▶ [Задание 1]
Куда и зачем, согласно исходному тексту, путешественники поехали утром из Атами?
▶ [Задание 2]
Назовите все стороны жизни Японии, которые, по исходному тексту, должен был бы познать автор, став японцем.
▶ [Задание 3]
Выпишите из исходного текста без изменений отрезок от слов «Одна из редакций» до слов «написать об этом.» включительно.
━━━━━ Исходный текст
Я сижу сейчас в провинциальном отэле на берегу Тихого океана, который плещется за окном, — в Японии, в глубокой полночи. Мне скучно, тихо и одиноковато. И одно я хочу сказать сейчас, далекий мой, неизвестный брат, — то, что все на этом свете относительно, что и мне сейчас надо ложиться спать и хочется есть, как это делается с каждым человеком.
Привет тебе, брат мой, от Страны Корней Солнца, — а мне: покоя и доброго сна.
Очень дурманно пахнули незнакомые цветы. У меня в ту ночь было такое настроение, которого в жизни нормальной у меня не бывает, которое в детстве возникало у меня при чтении английских романов, при описании английских сочельников, — хоть и была за домом майская ночь и ворчал теплый океан… Как велик Мир! — как древен Мир! — и — как мал и молод Мир… все относительно, все правомочно и — все проходит. Все проходит, потому что вот о той ночи в Атами я пишу уже в Москве, в дни первых наших метелей, когда за окном падают белые снеги. Тогда же, в Атами, совершенно невыспавшиеся, ехали мы на утро, туристами, в Одавара, чтобы там пересесть на автомобиль и ехать к озеру Хаконэ, около которого я уже был.
. . . . . . . . . . . . . . . . . . . .
Одна из редакций японских журналов просила меня написать им, какой роман я написал бы, если бы я был японцем. — Я долго не мог собрать своих мыслей, чтобы написать об этом.
Прежде, чем стать японским писателем, то-есть человеком, мыслящим образами и творящим образы, — я должен был бы стать японцем. Я — японец — должен был бы познать быт; философию, науку и историю Японии, — и я должен был бы установить свою точку зрения на искусство литературы, которых может быть множество. Я — Пильняк — в дни моего пребывания в Японии растерял очень многие мои точки зрения, в частности на искусство, в частности на литературу, — ибо у меня была точка зрения европейца, когда я думал, что искусство литературы существует к тому, чтобы формовать человеческие эмоции путем отображения жизни подлинной и исторической, в худшем случае — такой, которой нет, но которая может быть: то искусство, которое я увидел на Востоке, мне указывает — во-первых, что все в этом мире правомочно, а, во-вторых, на то, что в этой правомочности нет никаких причин отдавать предпочтения искусству европейскому перед искусством Востока. Они, искусства Востока и Запада, равнозначимы и равнопрекрасны: цели их одни и те же, пусть средства разны, — средства, ибо европейское искусство упирается во время и с историей времени старится, стремясь гулять в ногу с эпохами, — ибо искусство Востока отказалось от времени, стало над временем, построенное на условностях красоты, высоких чувств и красивости. В этом месте я потерял свою точку зрения на искусство литературы.
Если бы тот мифический писатель, который получился бы в Японии из меня, имел понятие о литературе, как о прикладном искусстве, предназначенном руководить общественной и интимной жизнью людей, как очень часто понимается искусство литературы на Западе и у нас в России, — он написал бы роман, реалистический, натуралистический, где восхвалялась бы или порицалась бы деятельность Сейюкай, японской партии, описан был бы прием у мининдела и на заводском дворе, описаны были бы семьи крестьян, рабочих, интеллигентов, железные дороги, пароходные компании, фабрики; все это переплеталось бы очень сложной и остроумной завязкой, фабулой, сюжетом… и — все это было бы очень скучно, разумно и нравоучительно. Такой роман, если бы он был понятием европейской психологии, сейчас же перевели бы в Англии, Америке и России: но его перевели бы не потому, что он есть художественное достижение, а к тому, чтобы ознакомиться с бытом Японии, и через десять лет, в справочниках о Японии сказано было бы, что роман этот, как информационный, устарел.
━━━━━━━━━━
━━━━━ Предоставленные данные
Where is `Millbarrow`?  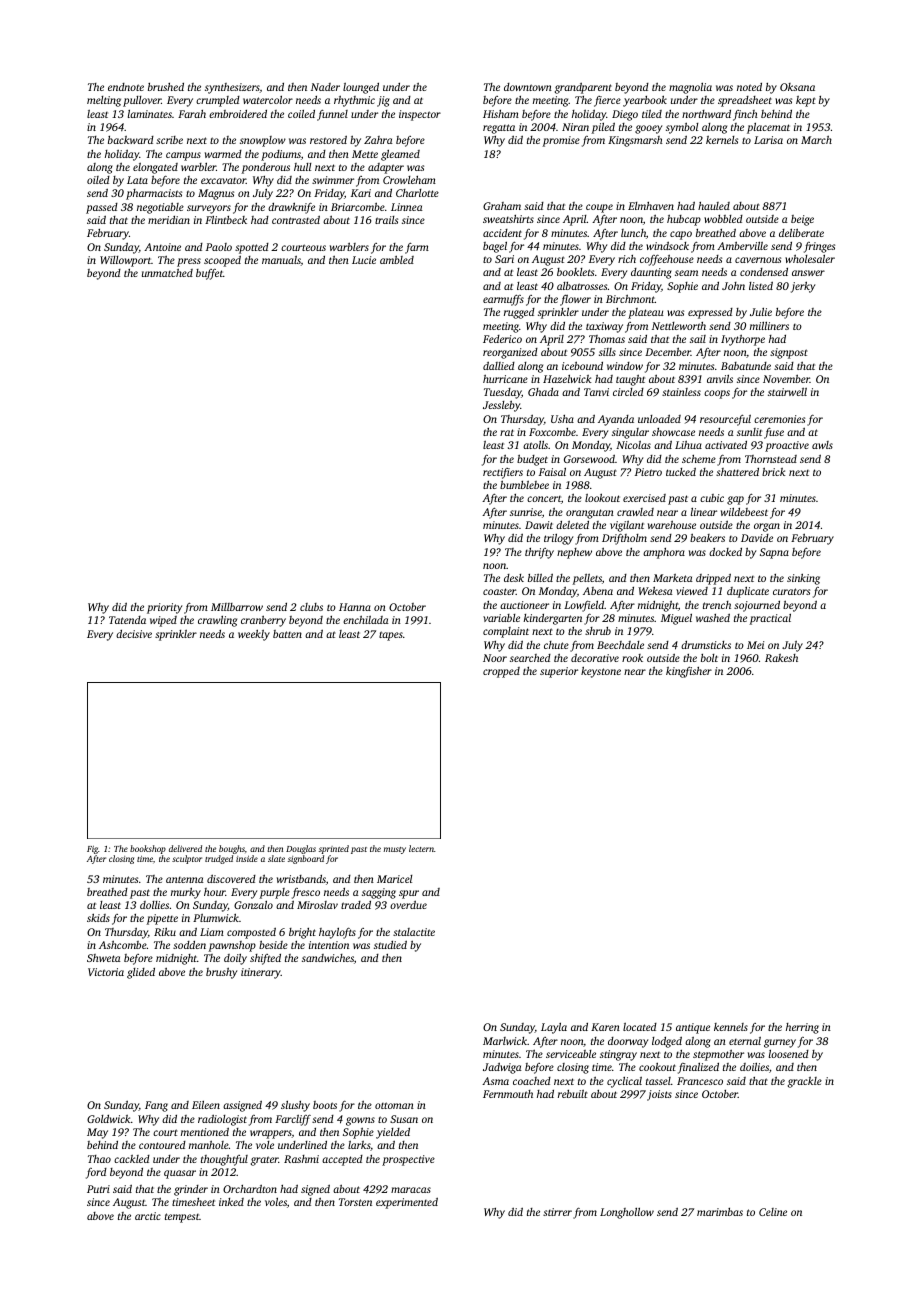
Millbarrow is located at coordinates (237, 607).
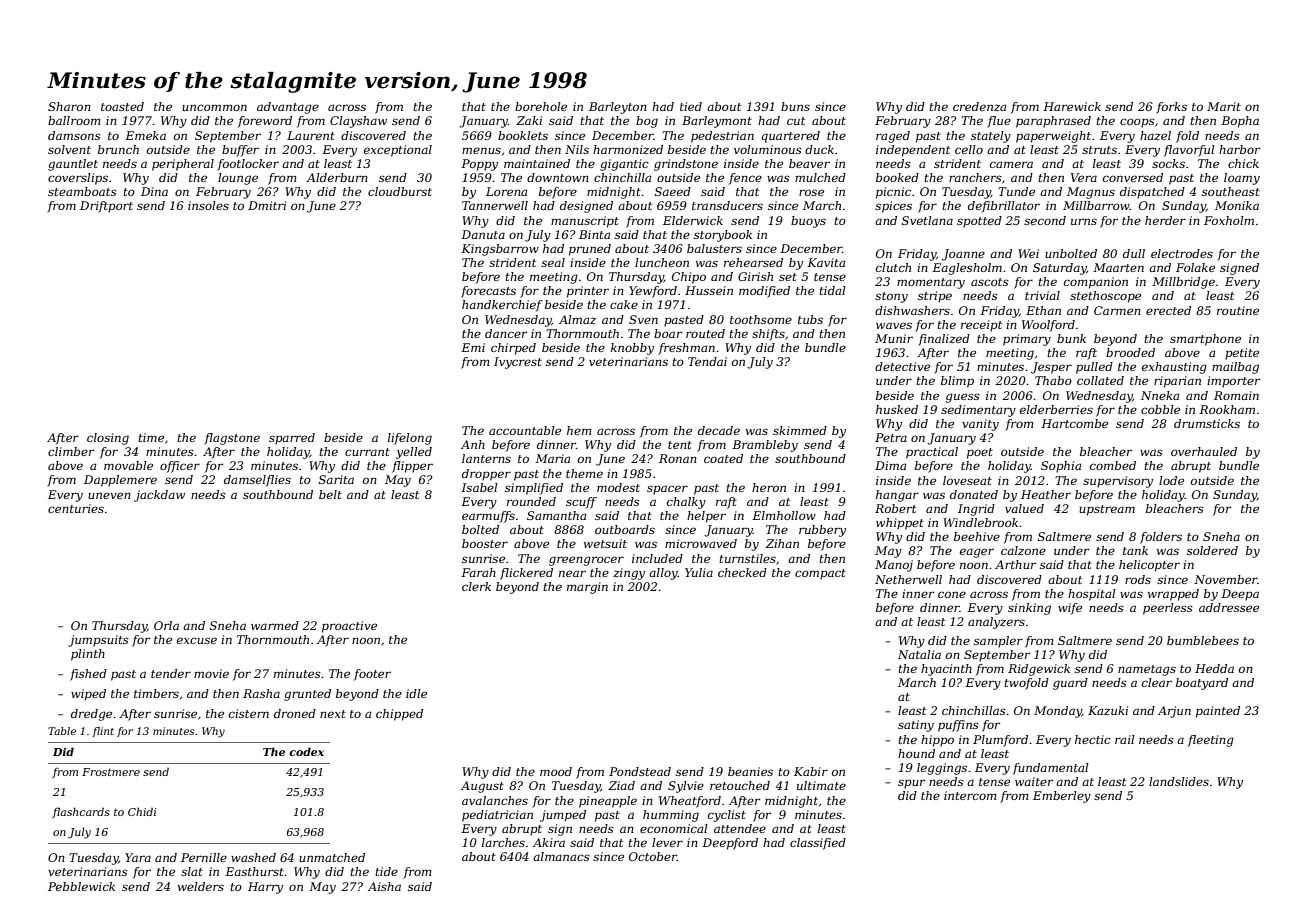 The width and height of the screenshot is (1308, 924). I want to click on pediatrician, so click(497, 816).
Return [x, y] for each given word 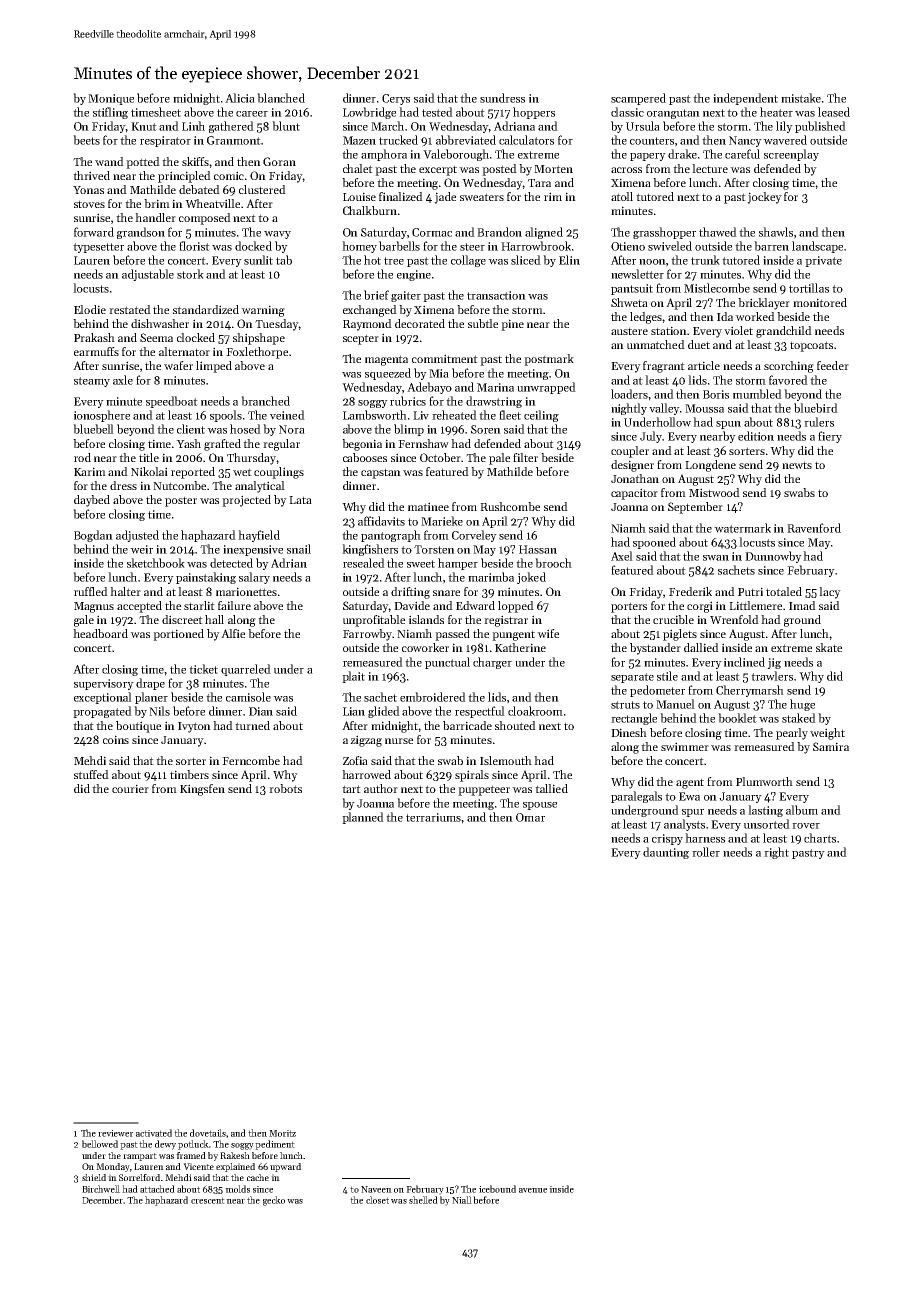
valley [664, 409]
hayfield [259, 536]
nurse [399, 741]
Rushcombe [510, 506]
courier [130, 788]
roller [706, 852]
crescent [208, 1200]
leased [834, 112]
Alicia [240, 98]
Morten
━━━━━━━━━━
━━━━━ Предоставленные данные
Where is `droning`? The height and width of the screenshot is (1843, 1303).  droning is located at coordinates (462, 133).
━━━━━━━━━━
▶ [Правильный ответ 1]
В Одавара, чтобы там пересесть на автомобиль и ехать к озеру Хаконэ.

▶ [Правильный ответ 2]
Быт, философия, наука и история Японии.

▶ [Правильный ответ 3]
Одна из редакций японских журналов просила меня написать им, какой роман я написал бы, если бы я был японцем. — Я долго не мог собрать своих мыслей, чтобы написать об этом.